Print the lines of the listing below, from the line containing "Viewport: 1304px width, 896px height." through the line containing "Action: (138, 89)", with each line exactly as it appears and the pictures left out.

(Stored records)
━━━━━━━━━━━━━━━━
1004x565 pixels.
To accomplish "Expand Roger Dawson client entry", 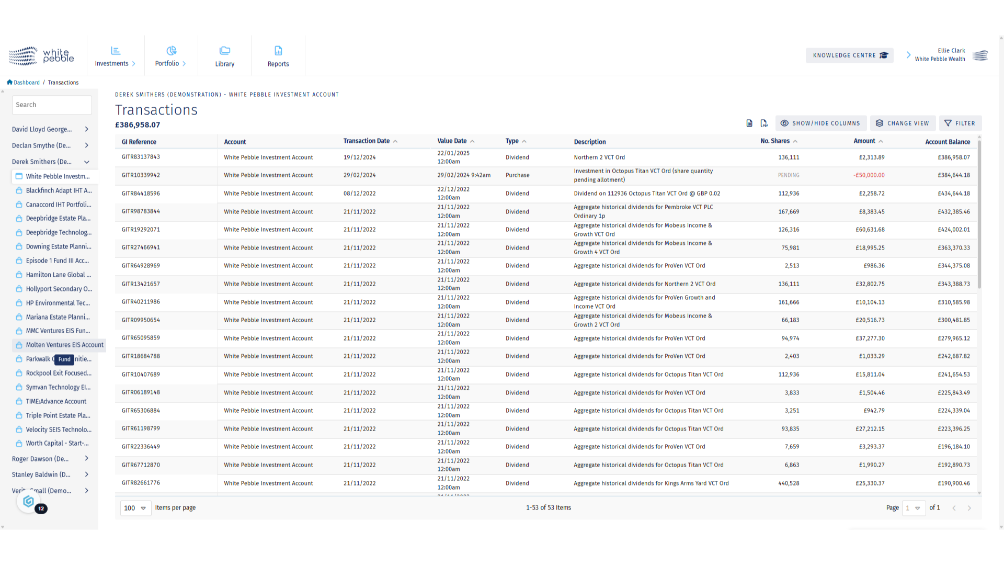I will click(x=87, y=459).
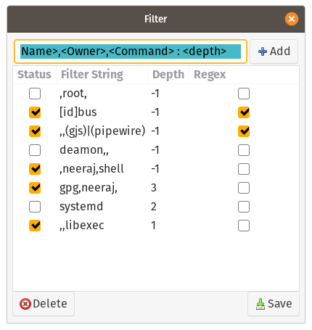
Task: Check Regex box for ,,libexec filter
Action: point(244,226)
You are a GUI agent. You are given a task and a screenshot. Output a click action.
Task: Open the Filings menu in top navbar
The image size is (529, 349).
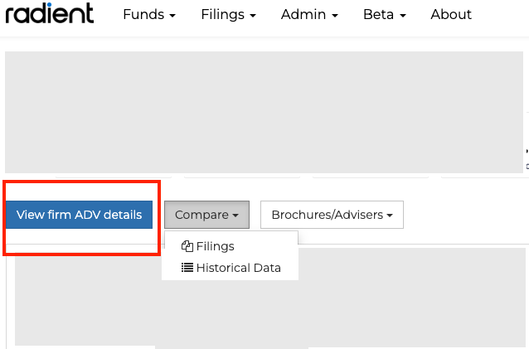point(228,15)
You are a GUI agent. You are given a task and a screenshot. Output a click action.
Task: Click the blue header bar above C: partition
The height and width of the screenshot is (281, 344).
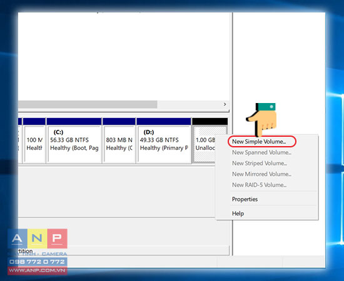click(74, 121)
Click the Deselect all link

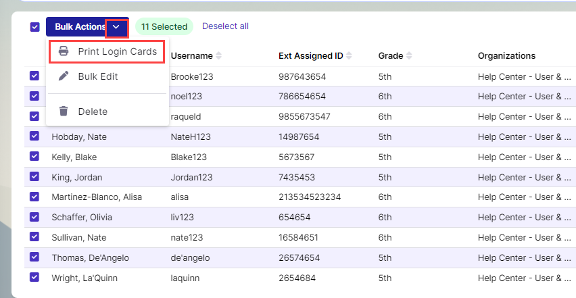pos(225,26)
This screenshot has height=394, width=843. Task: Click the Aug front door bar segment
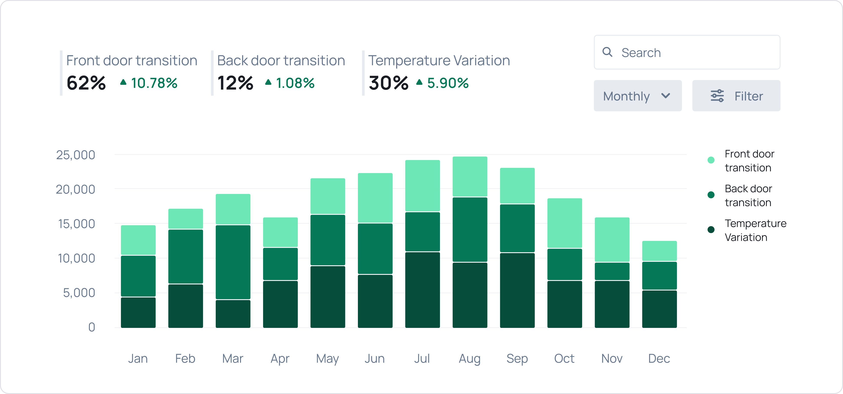point(470,177)
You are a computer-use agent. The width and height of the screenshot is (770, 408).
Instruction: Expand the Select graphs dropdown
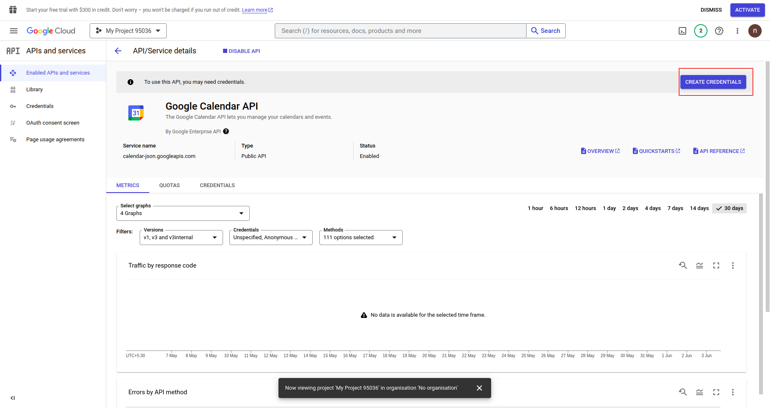point(183,213)
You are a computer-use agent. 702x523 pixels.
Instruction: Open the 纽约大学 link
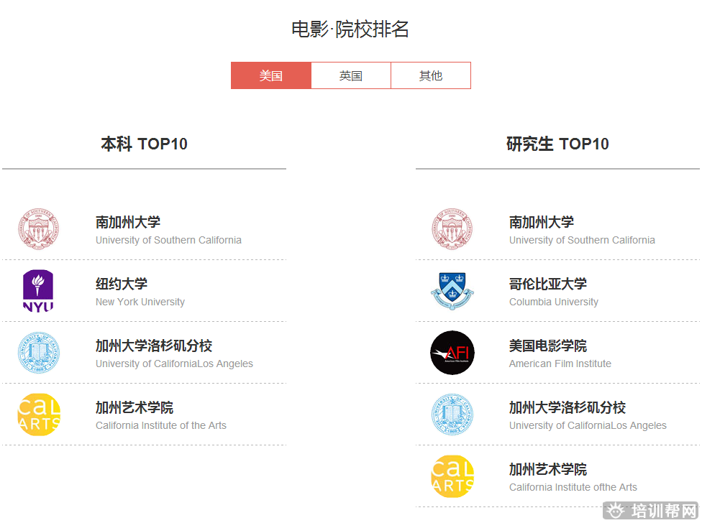122,284
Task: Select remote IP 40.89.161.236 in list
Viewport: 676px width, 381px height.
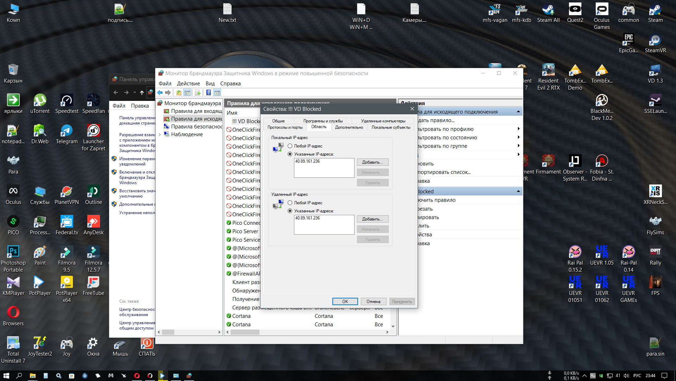Action: (308, 218)

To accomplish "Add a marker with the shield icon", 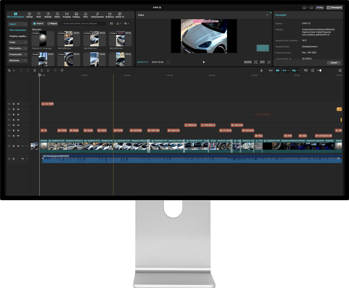I will pyautogui.click(x=62, y=70).
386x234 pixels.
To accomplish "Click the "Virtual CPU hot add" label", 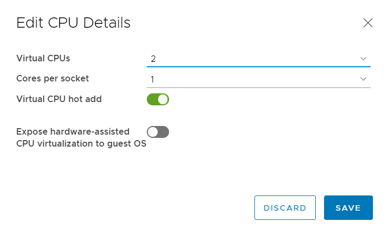I will [59, 99].

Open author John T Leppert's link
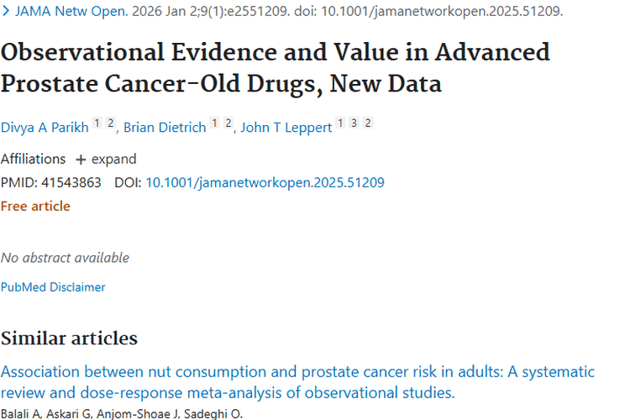click(x=286, y=128)
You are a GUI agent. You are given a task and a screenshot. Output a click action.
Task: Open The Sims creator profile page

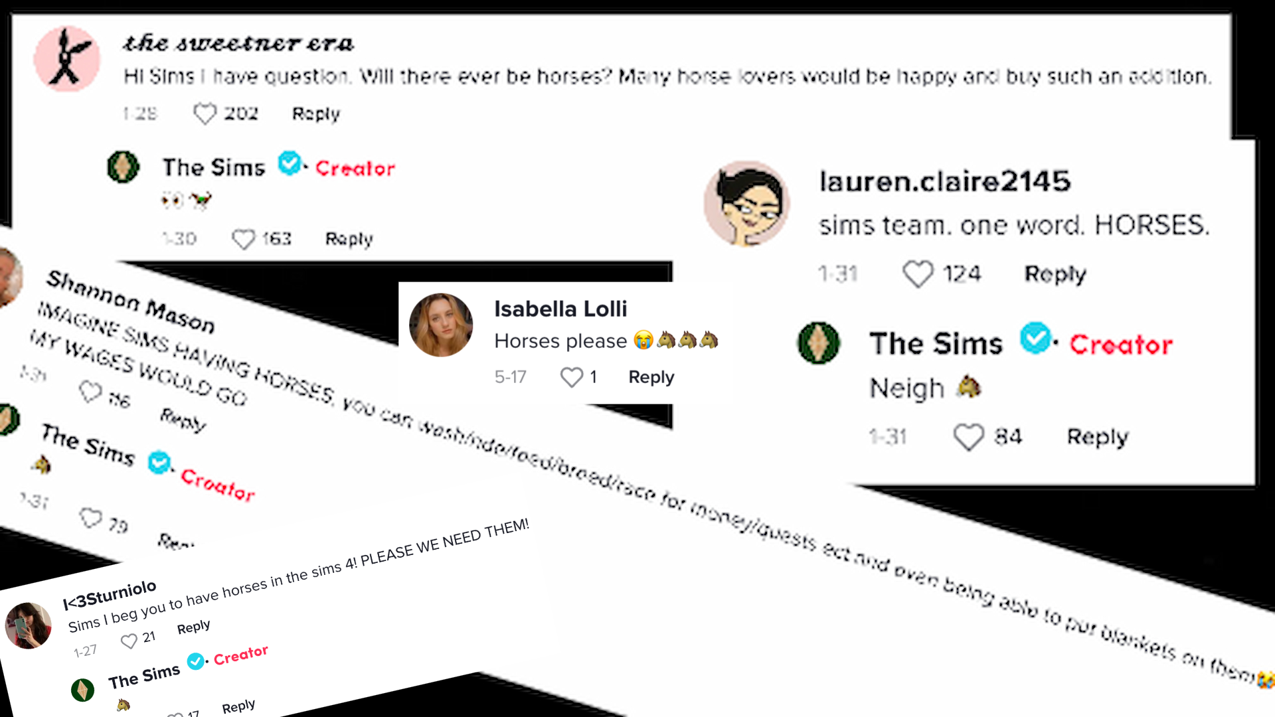tap(214, 167)
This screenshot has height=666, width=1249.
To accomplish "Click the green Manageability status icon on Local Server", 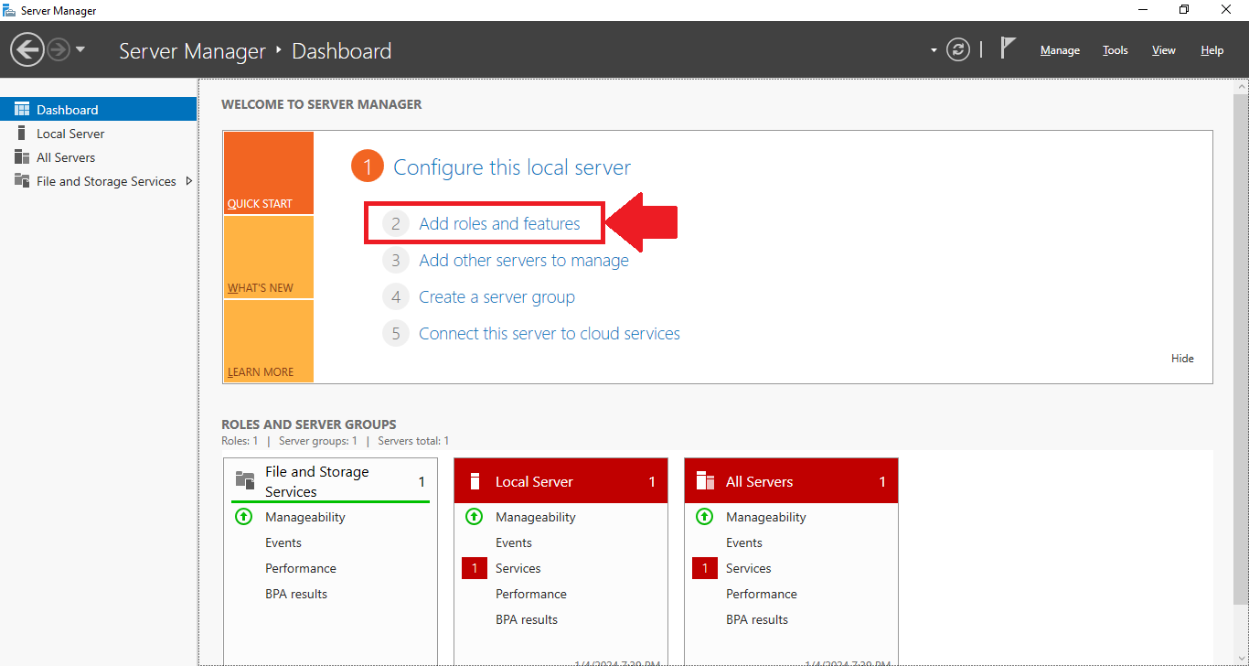I will click(x=474, y=516).
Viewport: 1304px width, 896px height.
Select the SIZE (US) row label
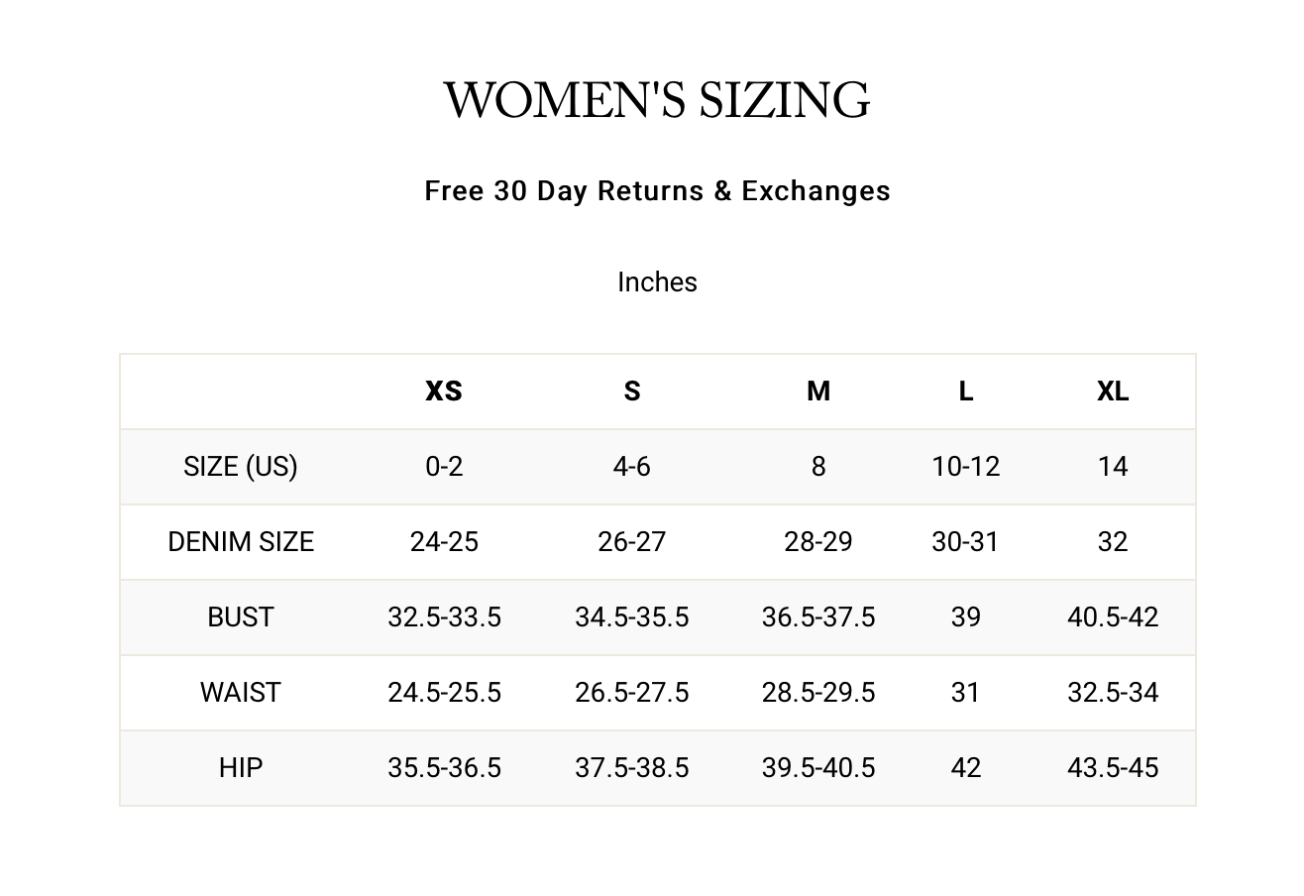[x=241, y=467]
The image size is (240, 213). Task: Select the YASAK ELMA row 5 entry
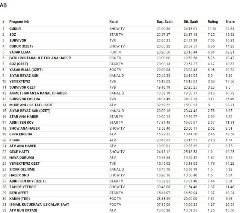click(20, 52)
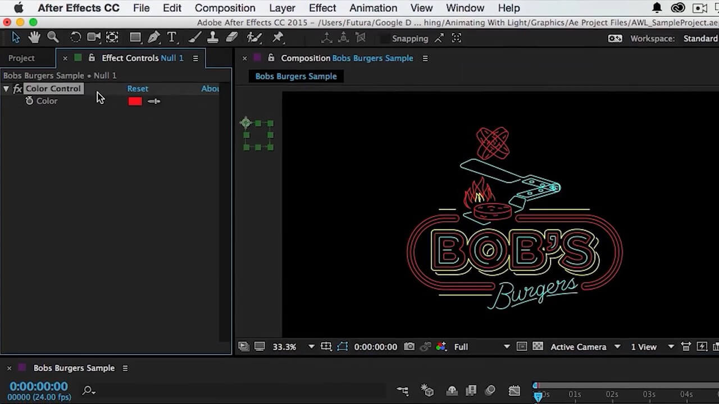719x404 pixels.
Task: Reset the Color Control effect
Action: (138, 89)
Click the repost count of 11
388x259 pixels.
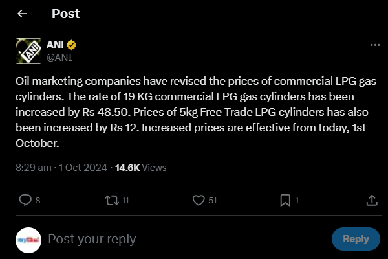pos(125,201)
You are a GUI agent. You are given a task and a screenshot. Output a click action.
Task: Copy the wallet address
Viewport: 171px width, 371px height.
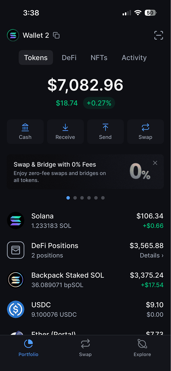point(56,35)
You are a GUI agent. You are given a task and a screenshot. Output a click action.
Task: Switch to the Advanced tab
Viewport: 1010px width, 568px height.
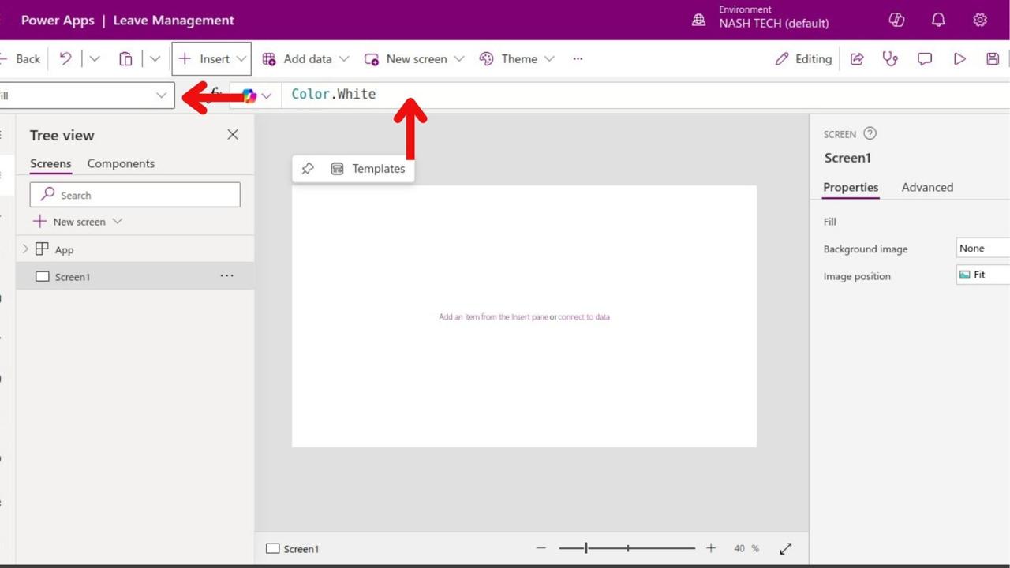[x=927, y=187]
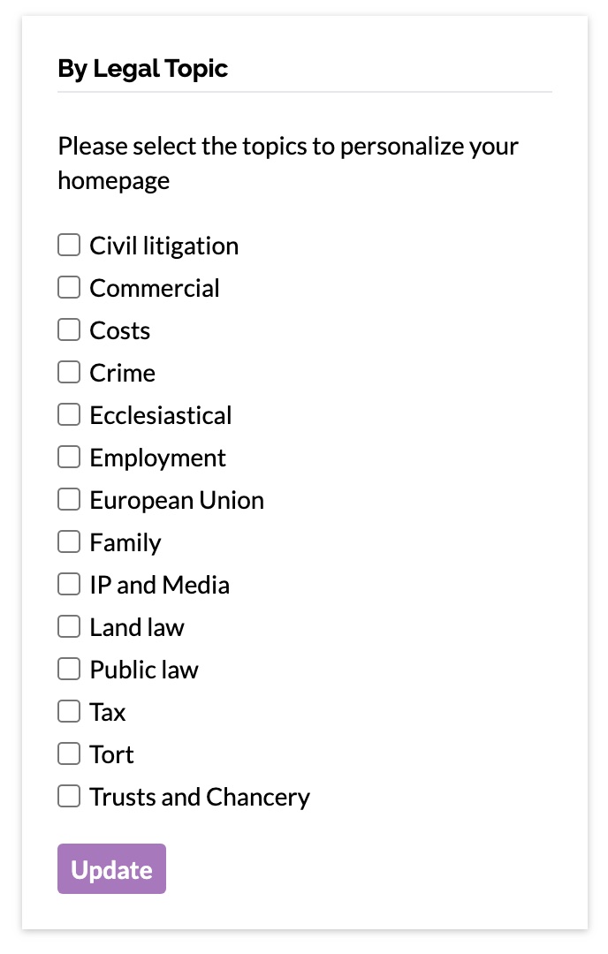Click the "By Legal Topic" heading
This screenshot has height=954, width=608.
coord(143,69)
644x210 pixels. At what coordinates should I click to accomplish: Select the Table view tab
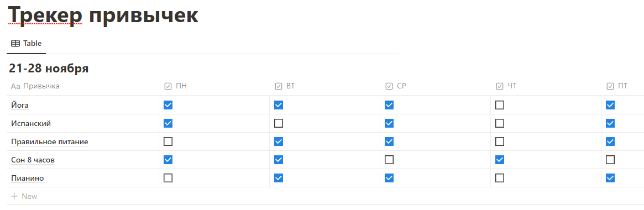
━━━━━━━━━━━━━━━━
▶ SOLVED EXERCISE:
Viewport: 1304px width, 896px height.
Select the SIZE (US) row label
[x=241, y=467]
The image size is (240, 213). Task: Select the YASAK ELMA row 5 entry
click(20, 52)
719x404 pixels.
Task: Reset the Color Control effect
Action: (138, 89)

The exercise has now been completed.